Everything in the entries is to be written out exactly, except for the pictures.

···

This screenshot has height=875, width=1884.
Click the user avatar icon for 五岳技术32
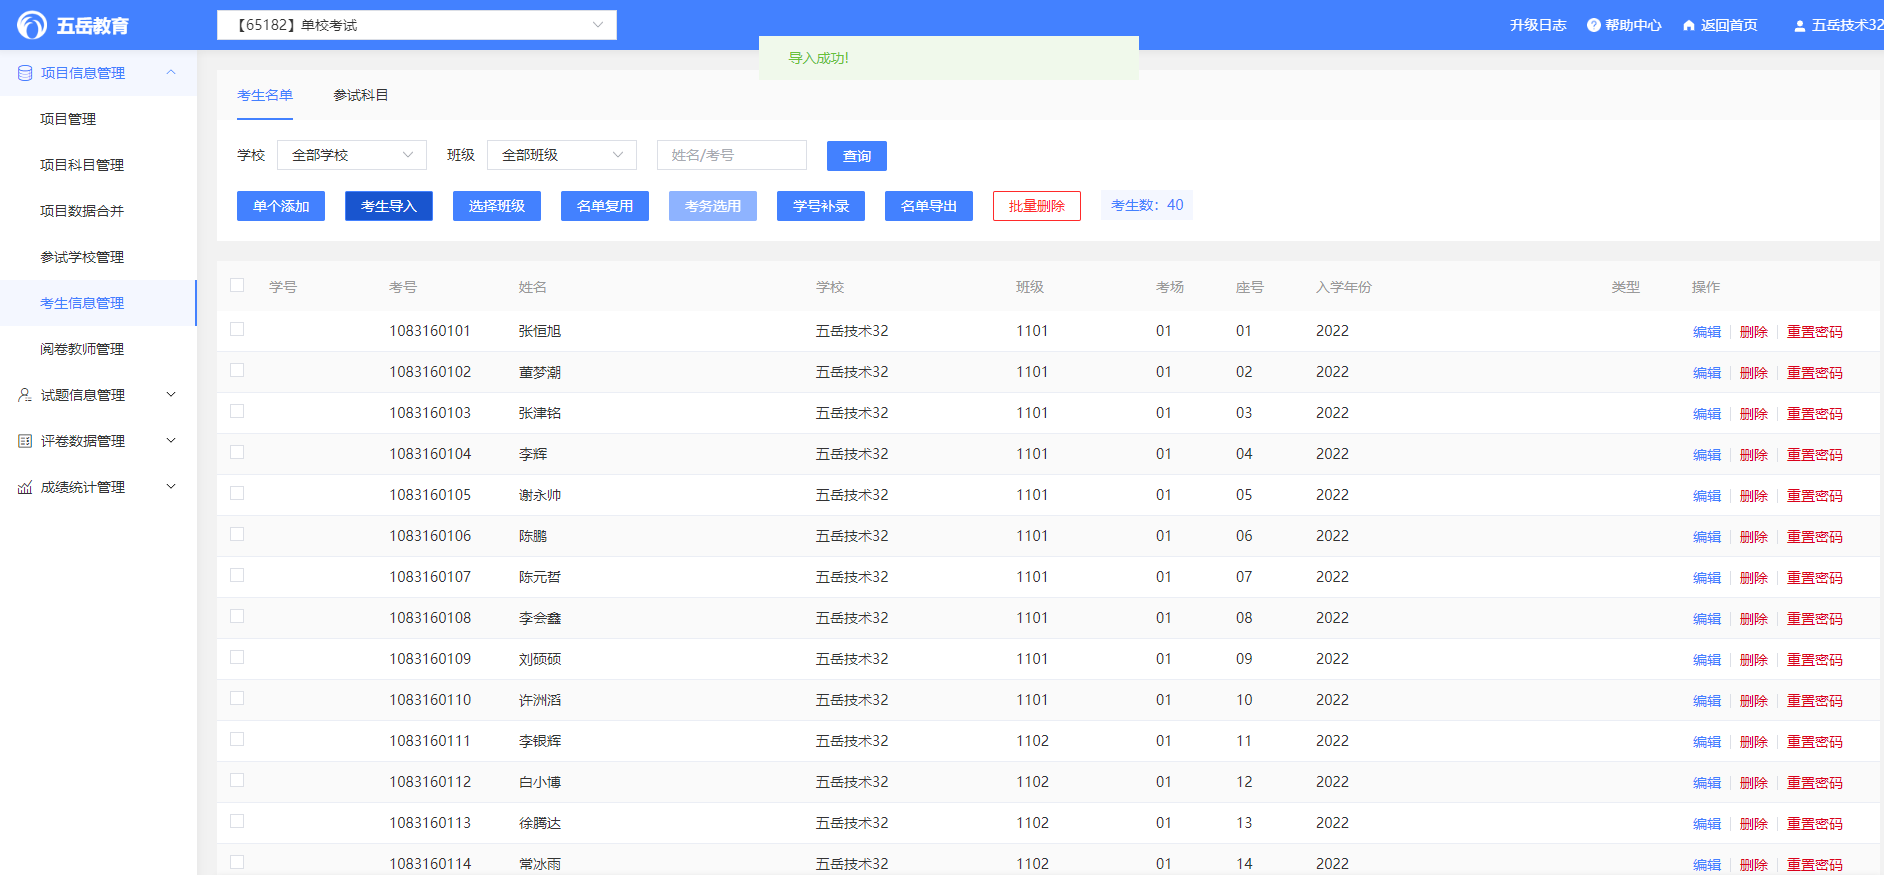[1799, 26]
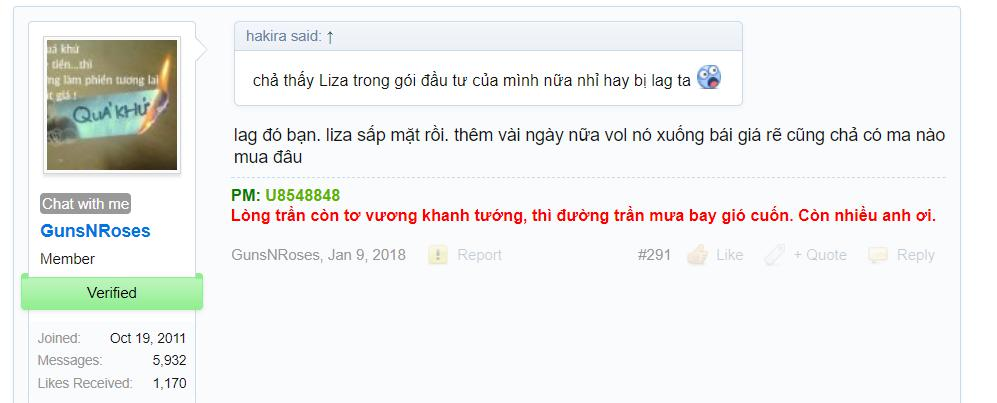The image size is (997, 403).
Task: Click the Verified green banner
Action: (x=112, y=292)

···

### Solution to this task
This screenshot has height=875, width=1884.
Click the user avatar icon for 五岳技术32
[1799, 26]
The image size is (997, 403).
Task: Click the Verified green banner
Action: (x=112, y=292)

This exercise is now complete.